The third National Black Lesbian Conference convened in Dallas, Texas April 7-10, 2005. The conference brought together hundreds of Black lesbians and bisexual women of all ages, shapes, hair textures and shades of brown.
Organized by Black lesbian advocacy group, the Zuna Institute, conference attendees came from as far as New York and as close as California and everywhere in between to celebrate and embrace “sistahood” and a common bond of culture and attraction.
The opening plenary set the tone for the weekend’s event with a message of finding your role in this movement delivered by the National Black Justice Coalition’s Jasmyne Cannick.
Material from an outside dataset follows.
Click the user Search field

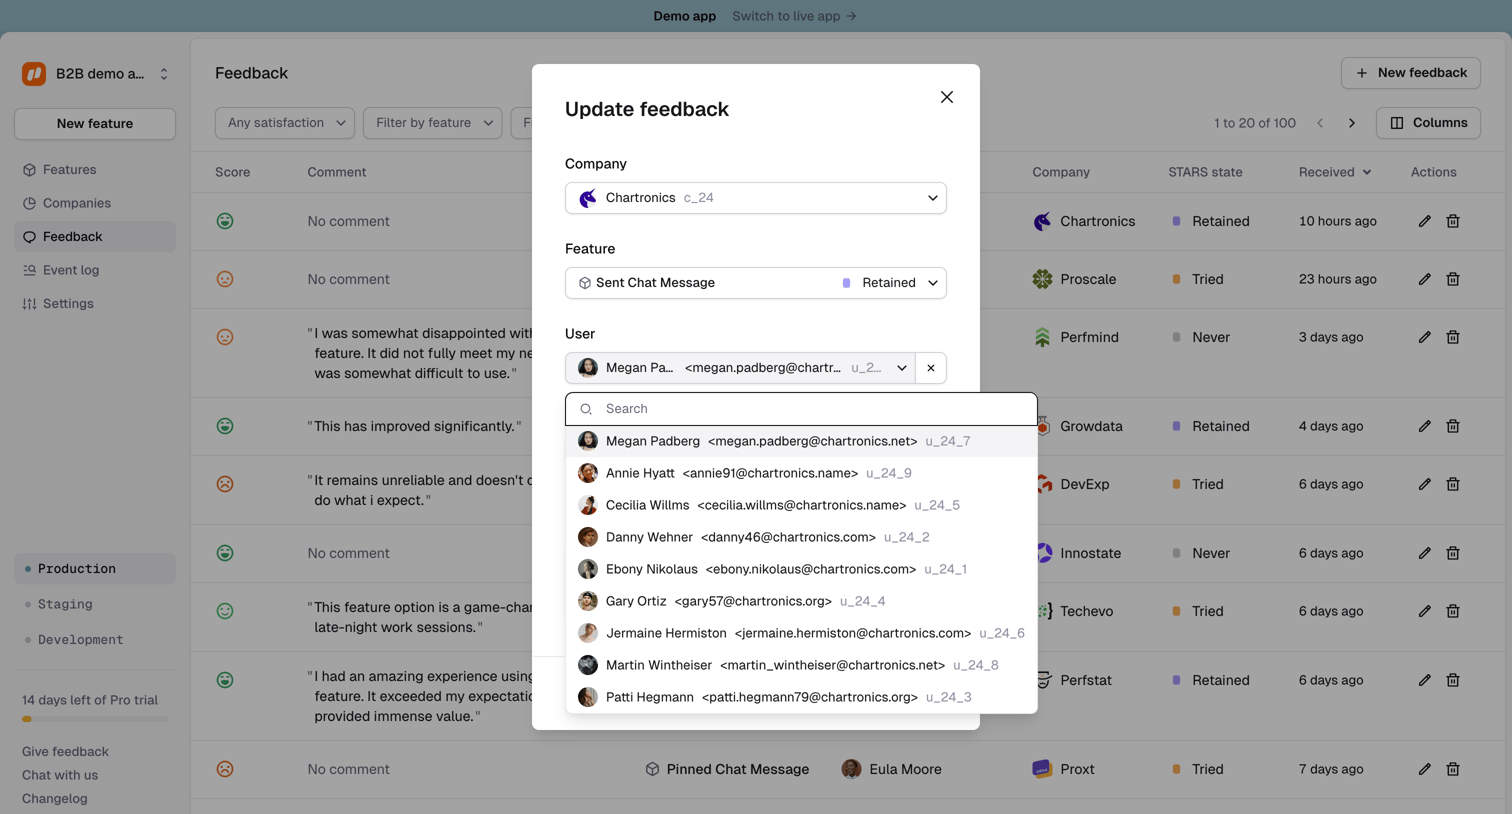tap(801, 409)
Attendees were encouraged to be sponges over the next three days and soak up as much information as they could to take back to their communities.
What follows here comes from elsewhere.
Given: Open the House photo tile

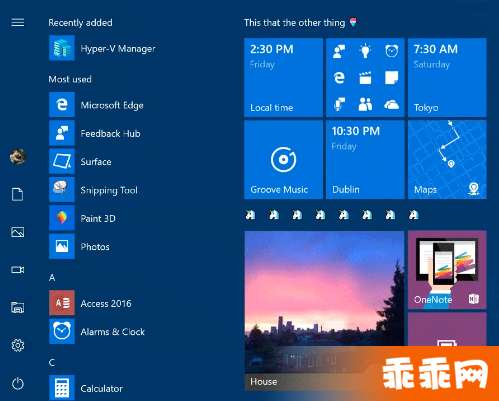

Other notable speakers included Samiya Bashir of Freedom to Marry who led a charged discussion on the role of Black lesbians in the fight for marriage equality, which also featured Equality CA’s Sylvia Rhue, PhD and United Lesbians of Heritage executive director Lisa Powell.
Donna Payne of the Human Rights Campaign moderated the conference’s political panel, which featured Courtney Snowden of D.C.’s Raben Group, Shameka Lloyd, Samiya Bashir of Freedom to Marry and the National Black Justice Coalition’s Jasmyne Cannick.
“This year’s conference was exciting because it was held in the south [Dallas] where many people think we [black lesbians] are not present,” commented Donna Payne of HRC in Washington. “The successful work done with the Women of Distinction for the conference proved we are present in the south.”
The impact was immeasurable,” said Courtney Snowden from Washington. “I was personally reminded that we have an army of activists ready to do the hard work necessary to change the culture of the black community and society as a whole. We exist, and thanks to Zuna we have a supportive environment in which to network and a powerful voice advocating on our behalf.”
Other panel and workshop subjects included economics, spirituality, media, health and grassroots organizing.
A highlight of the conference was the banquet where Black lesbian comedian Karen Williams delighted attendees with her quick repartee and insightful commentaries. At one point, Williams, who is a well known and popular comic, stopped to reflect on how few opportunities there are for her to perform for Black lesbian audiences and how indebted she was to the Zuna Institute for having the conference.
“I felt honored to share in the learning, laughter and the chance to be uplifted by the collective experience, strength, hope, wisdom and wit of such a dynamic group of
women,” commented comedian Karen Williams.
This year’s conference was dedicated to the life of Black lesbian activist Wanda Alston who was recently found murdered in her D.C. area home. Wanda, a supporter of the Zuna Institute and friends of many of the attendees was remembered by a candle lighting tribute as well as other lesbians who had since passed. The tribute was put together by Los Angeles’ Angela Odom.
Additional events included a spoken word jam and film festival.
Bishop Yvette Flunder of San Francisco’s City of Refuge United Church of Christ brought the house down at Sunday’s Gospel Brunch where she delivered a message that was well received by the standing room only crowd. Known for being an inclusive pastor, Flunder validated, lifted up and prayed for the healthy lives and relationships of the conference attendees and lesbians everywhere.
“This [GLBT] movement is political, yes,” declared Bishop Flunder. “But the under girding of everything we do must be our faith and our spirituality. We are a minority by color, by ethnicity, by sexual and affectional orientation and gender identity. But God does not need a majority to move.”
“One of the most memorable moments, for me, was to see so many woman being
delivered and loosed from their own [self] bondage,” shared Minister Doris Deckard of Dallas. “Healing took place during the Zuna Conference and women gave their lives back to God. That, in itself, was powerful!”
This year’s conference was sponsored by the National Center for Lesbian Rights, National Black Justice Coalition, Human Rights Campaign, Abbott Laboratories,
Astraea Lesbian Foundation for Justice, International Institute of Human and
Healing Arts (HaHA Institute), Black AIDS Institute, Felicia Miller, Six Star DJ and the Dallas Voice.
The National Black Lesbian Conference organizers included Vallerie Wagner of Los Angeles, Cynthia Walston of Sacramento, Zandra Conway of Atlanta and local Dallas Black lesbian group Women of Distinction.
Zuna Institute board members include Francine Ramsey, Joi Rhone
Cynthia Walston, Wendy Herndon, Karman Jarvis and Donna Payne. The organization’s executive director is Francine Ramsey of Sacramento.
The fourth National Black Lesbian Conference will take place in 2007.